[Pixel coordinate grounding data]
• • •
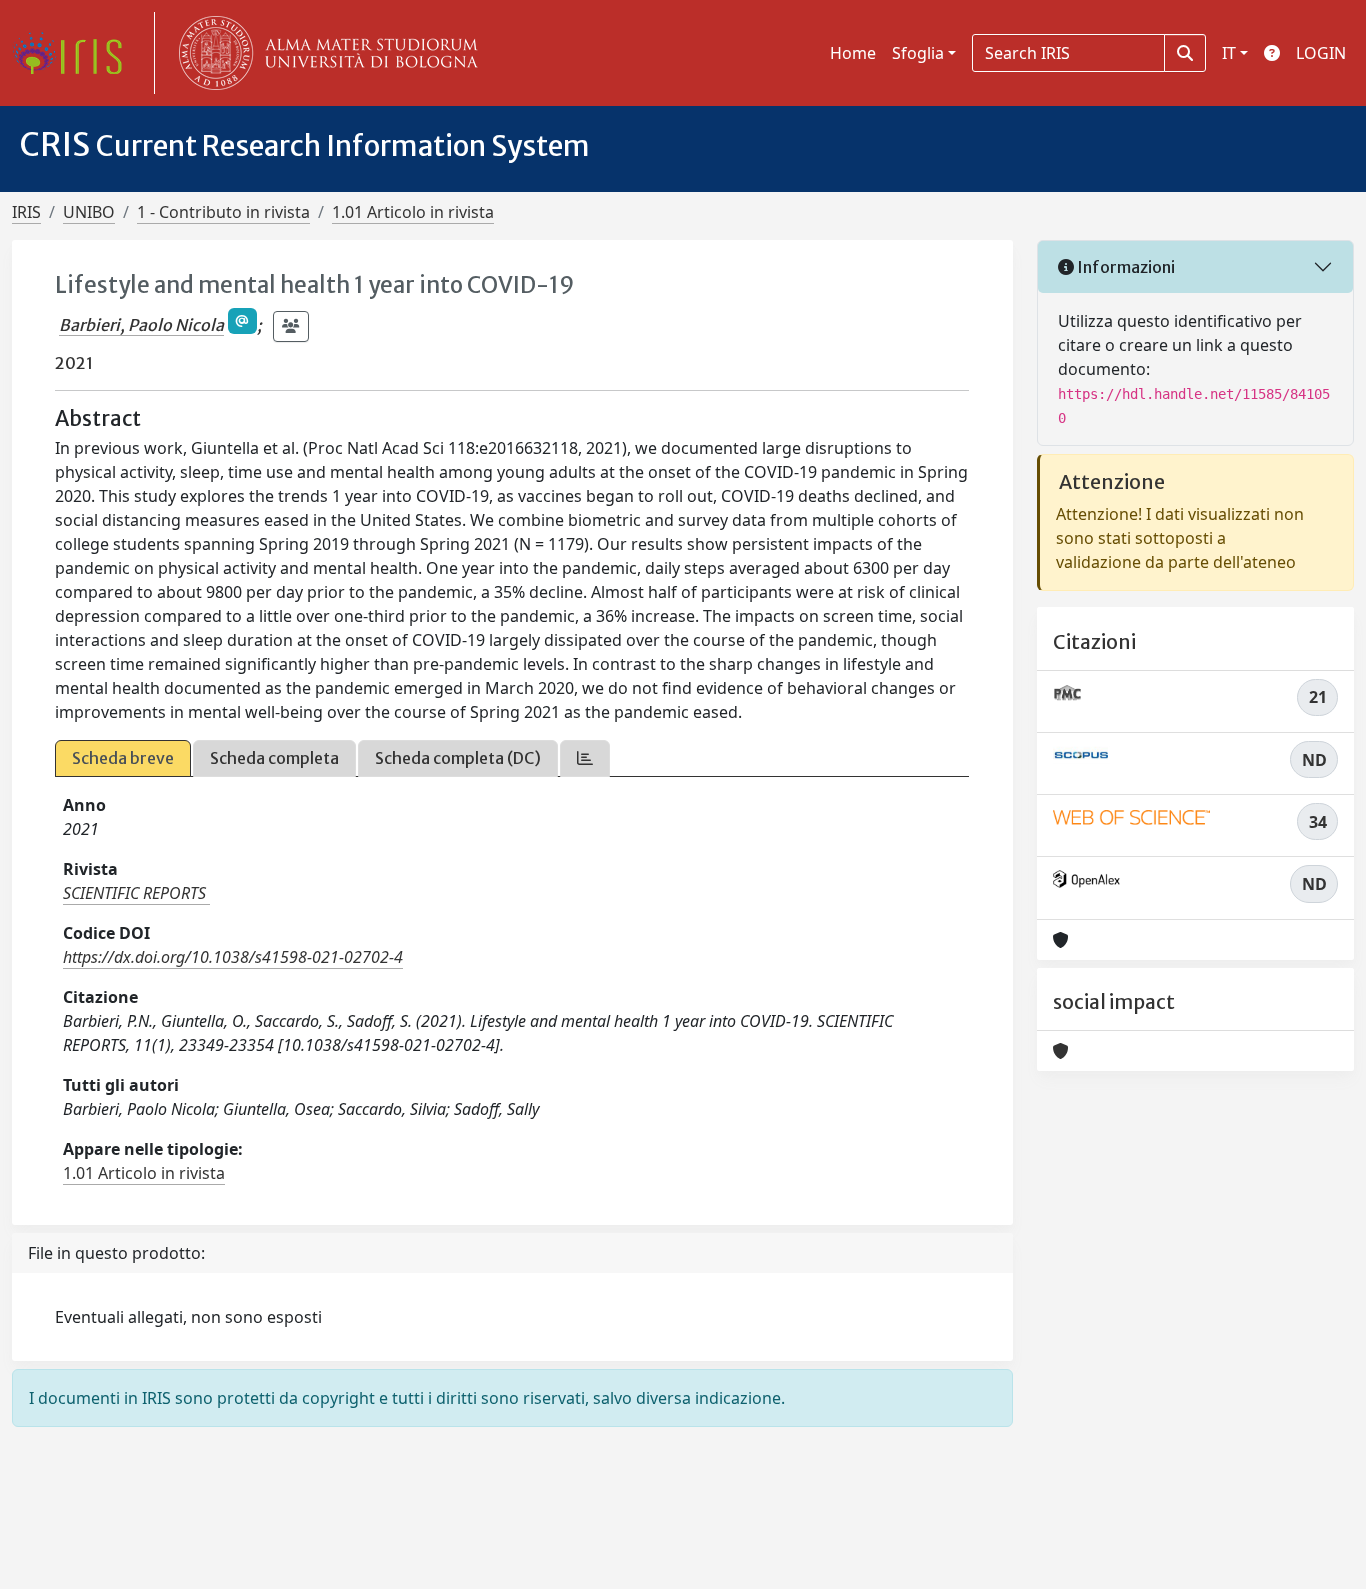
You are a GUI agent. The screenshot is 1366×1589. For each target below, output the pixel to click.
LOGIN (1321, 53)
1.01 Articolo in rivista (413, 212)
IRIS (26, 212)
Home (853, 53)
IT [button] (1229, 53)
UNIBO (89, 212)
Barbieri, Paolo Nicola (141, 325)
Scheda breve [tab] (123, 758)
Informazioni (1124, 267)
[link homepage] (75, 53)
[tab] (585, 758)
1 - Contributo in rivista (223, 212)
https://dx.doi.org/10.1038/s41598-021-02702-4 (233, 957)
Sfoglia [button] (918, 53)
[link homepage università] (324, 53)
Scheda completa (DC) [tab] (458, 758)
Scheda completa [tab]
• • •
Problem requirements: Among the lines above, find those carrying the word "completa" and copy them out.

Written solution:
Scheda completa (DC) [tab] (458, 758)
Scheda completa [tab]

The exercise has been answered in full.